╔══

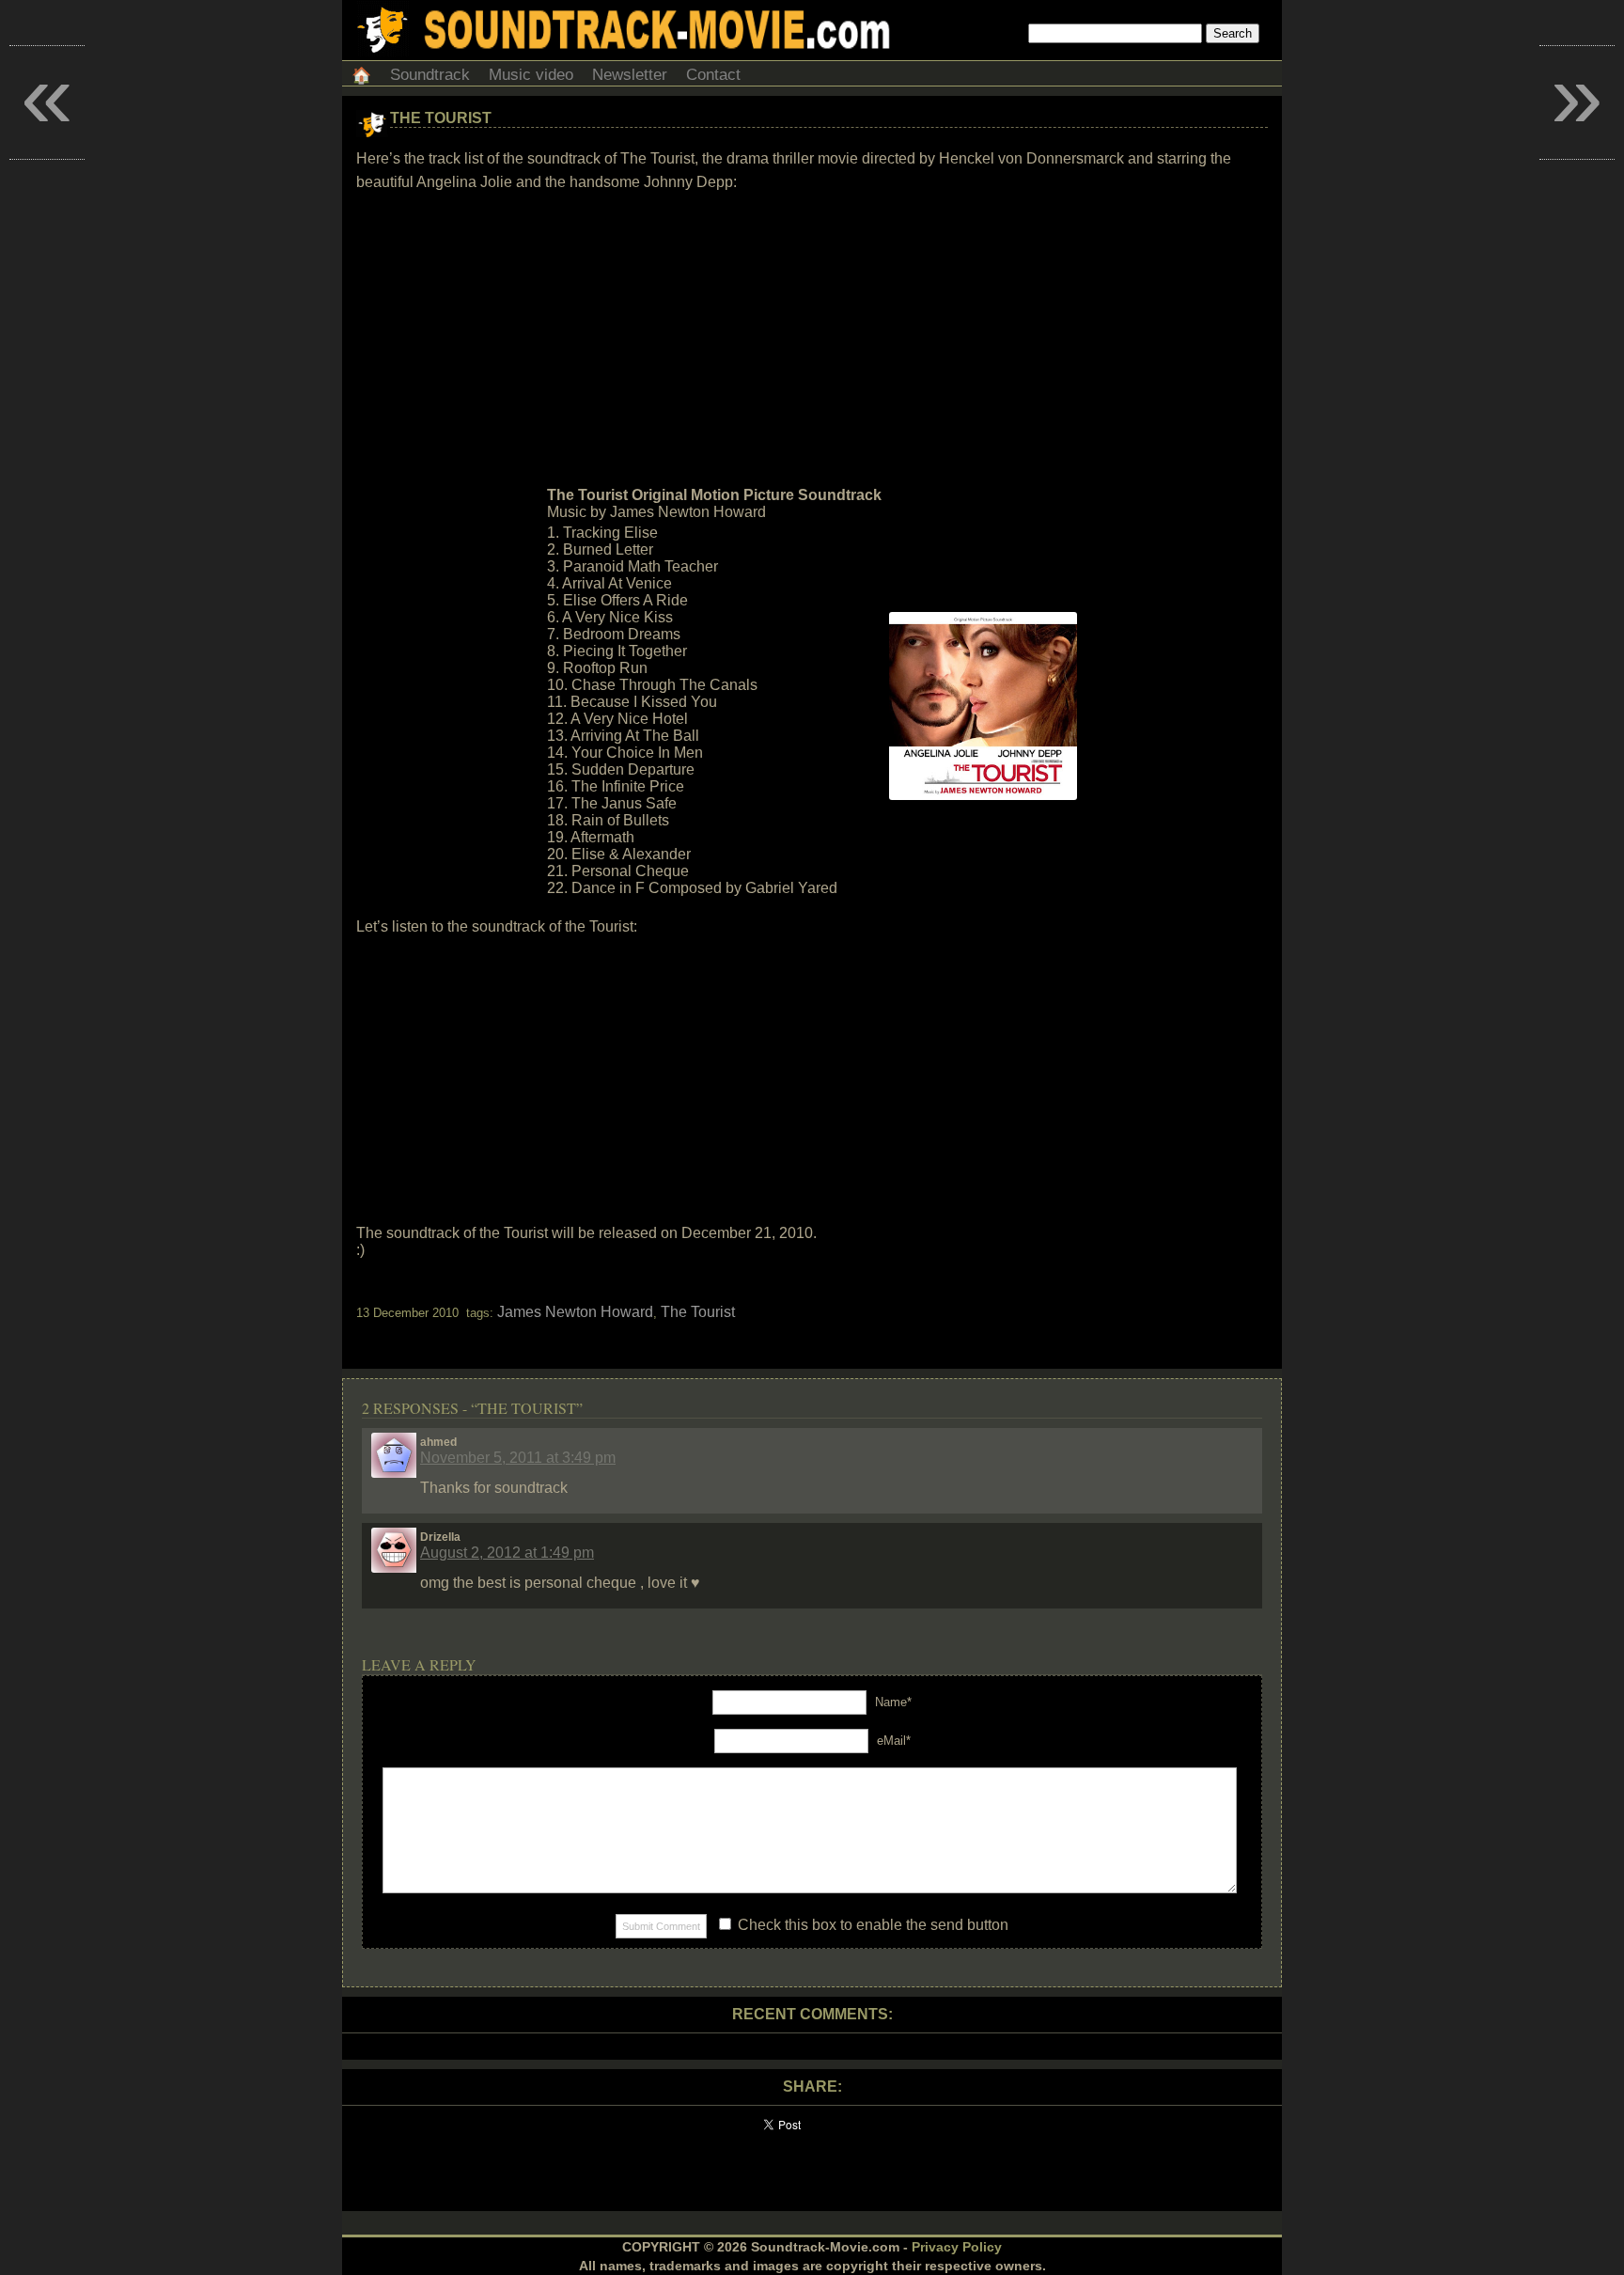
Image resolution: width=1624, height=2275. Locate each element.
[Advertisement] (812, 339)
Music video (531, 75)
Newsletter (629, 75)
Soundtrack (430, 75)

╚══

## Exercise instructions
From the line that contains "[Advertisement] (812, 339)" through the last line of the listing, every line is to be restated word for word, both ends included.

## Written solution
[Advertisement] (812, 339)
Music video (531, 75)
Newsletter (629, 75)
Soundtrack (430, 75)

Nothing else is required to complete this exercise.